I hate to admit it, but I don’t plan our weeknight meals as much as I should. Like everyone else, we’re busy! Running all over, fitting as much as we can into a single day. And sometimes, dinnertime sneaks up on me.
But I do feel that on-the-fly weeknight dinners become easier when I take them in parts. For instance, I always think of our dinners (and most meals really) with protein as a kind of anchor. At this point, we have tried and true 'anchor' favorites that everyone enjoys. So for me, it’s really about figuring out the side dishes to complete the meal.

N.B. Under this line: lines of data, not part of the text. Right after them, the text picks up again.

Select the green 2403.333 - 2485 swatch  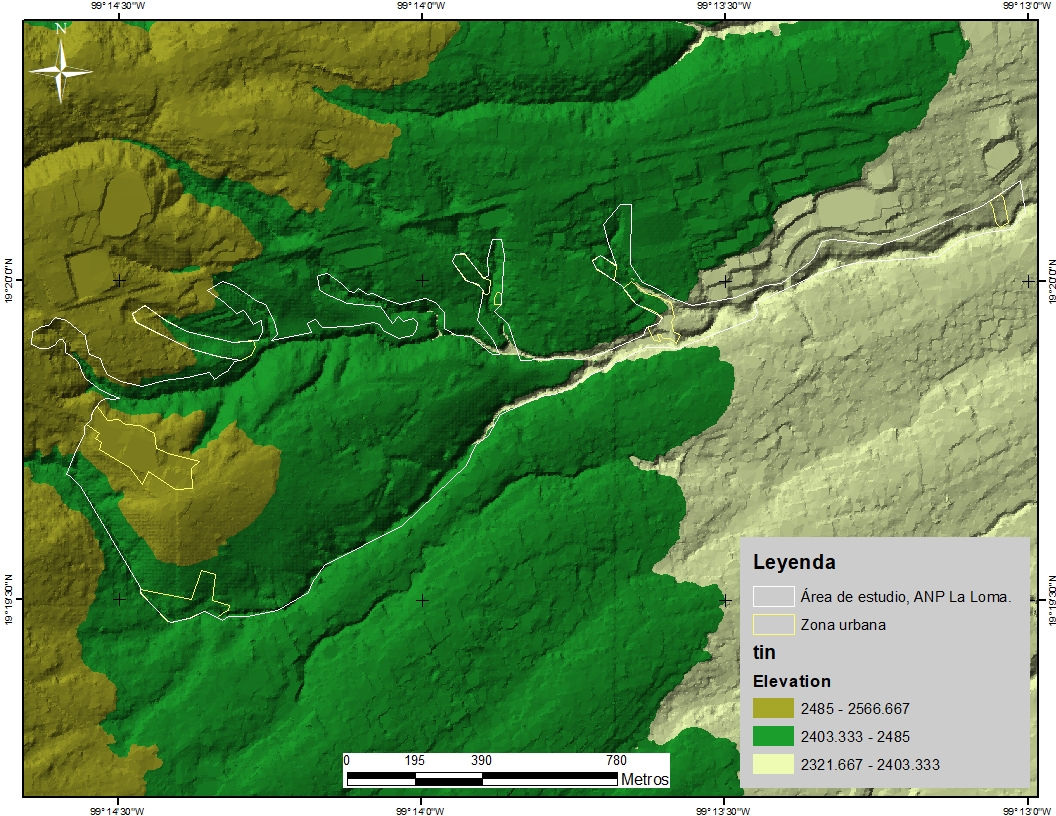point(773,737)
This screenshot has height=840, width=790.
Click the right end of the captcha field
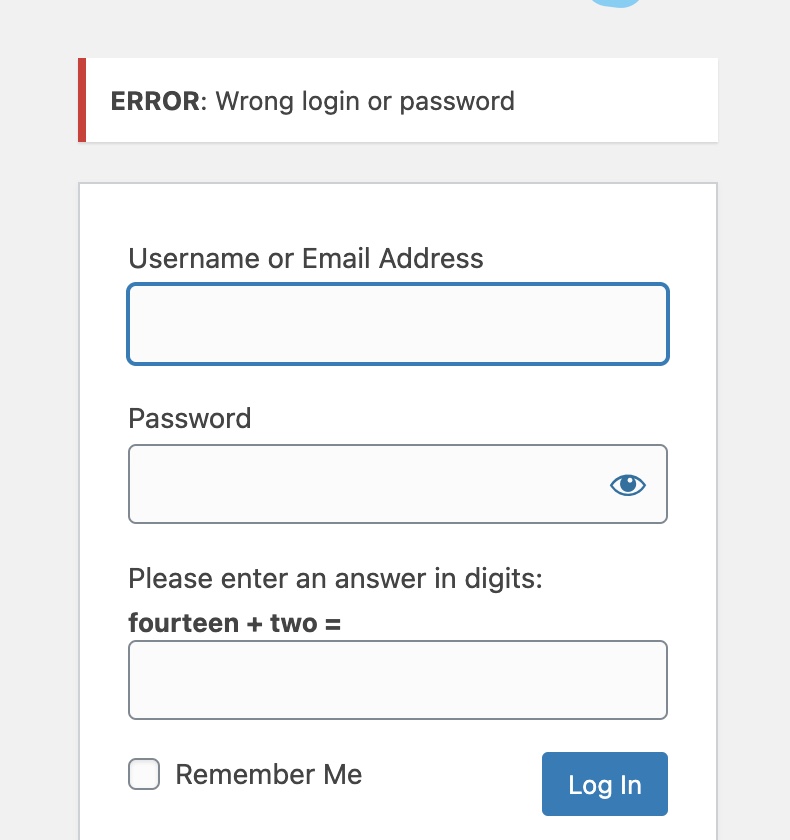point(645,680)
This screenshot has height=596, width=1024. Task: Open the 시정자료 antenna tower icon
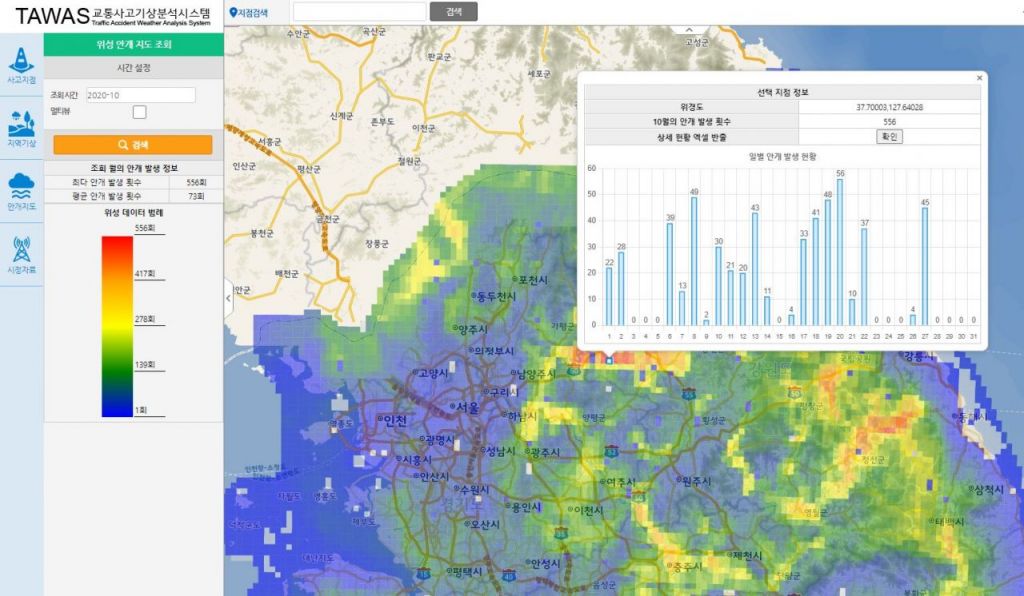pos(21,254)
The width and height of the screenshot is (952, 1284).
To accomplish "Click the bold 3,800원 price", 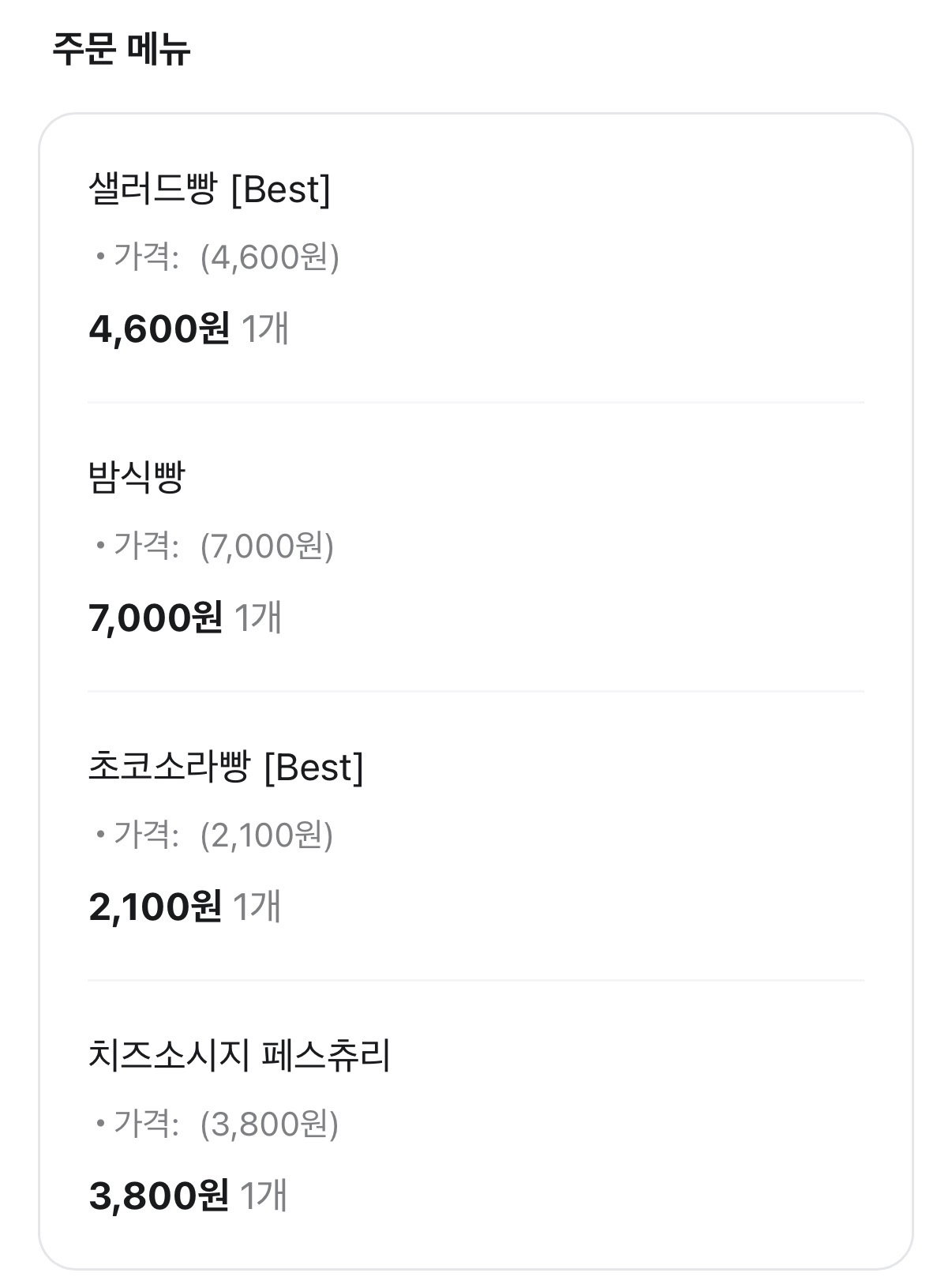I will (x=159, y=1196).
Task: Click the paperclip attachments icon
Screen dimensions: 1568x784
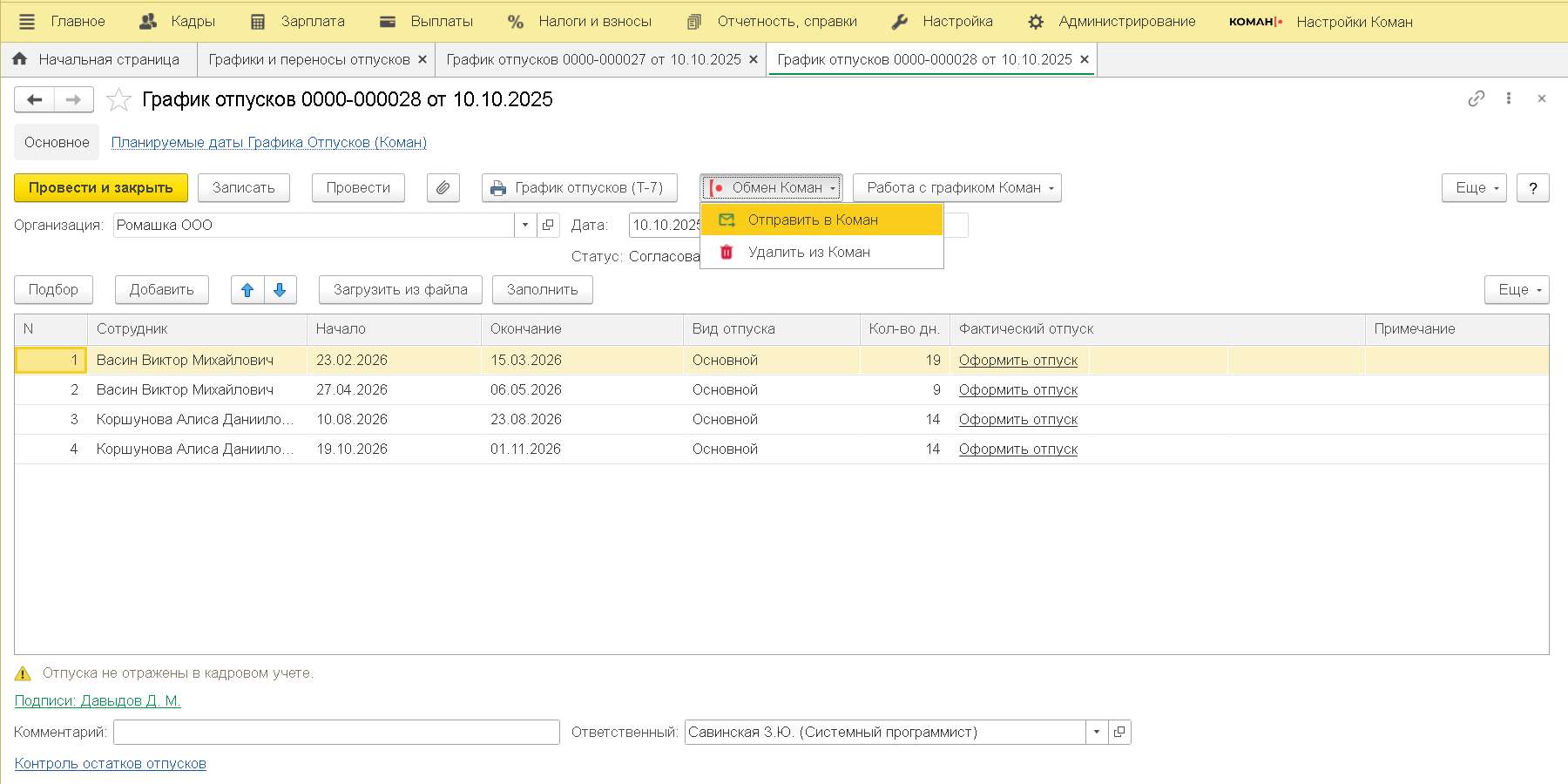Action: tap(443, 188)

I grew up having a giant salad and baguette on the dinner table every night - it’s just what my parents did. In fact, the first time I had dinner at my husband’s family’s house, there was no bread or salad and I couldn’t believe it! It was so odd to me. I have since done away with the baguette, but the salad has stuck – we have a green salad every night. Our family favorite is a mix of arugula and spinach, but we love red leaf lettuce and romaine too. Generally, I start with my base salad – tomatoes, chopped carrots, pumpkin seeds, and avocado. Depending on the season (and what’s in the fridge), I might add some crunchy radishes, or chopped steamed green beans, roasted beets, chick peas, black beans...and for dressing I usually go simple, olive oil, salt, pepper, and balsamic. I know Cassandra uses the Salad Dressing bottle with recipes that we have in the shop, so I may mix it up and try one of those dressings too.
But, my favorite way of making vegetables, by far, is roasting them. Something magical happens to boring old vegetables when I roast them - things that my girls would not typically eat are devoured. Today, I had 2 pints of grape tomatoes, one eggplant and a head of cauliflower – so that’s what I used, but you can roast almost any vegetable.
Some of my favorites are beets, broccoli, different color potatoes & sweet potatoes, fennel, zucchini. The list is endless and it’s SO easy. I chop the veggies, place them on a half sheet pan, a little olive oil, kosher salt & freshly ground pepper, and into the oven (a more detailed version is below). And…they're great leftover!
Spinach and arugula – washed and chopped
Raw pepitas (pumpkin seeds)
1/2 avocado cubed
Mix all ingredients in a bowl and drizzle with dressing – a little at a time & toss.
Cindy’s Assortment of Roasted Vegetables
Preheat oven to 375 degrees
Cauliflower or Eggplant: Peel the eggplant (I use the Swiss Peeler). Then cut the eggplant and/or the head of cauliflower into 1 inch thick slices (smaller pieces are fine too). Drizzle olive oil on the bottom of a half sheet pan and place the cauliflower on top - move them around a bit so the bottoms get a coating of oil. Drizzle 1 tbsp of olive oil on top and sprinkle with kosher salt and freshly ground pepper.
Grape Tomatoes: Place tomatoes on a quarter sheet pan and drizzle with 1 tbsp of olive oil, sprinkle with kosher salt and freshly ground pepper.
Cook eggplant and tomatoes for 30 minutes and the cauliflower for 40-45 minutes. Place in dishes and serve. Sprinkle cilantro over the cauliflower.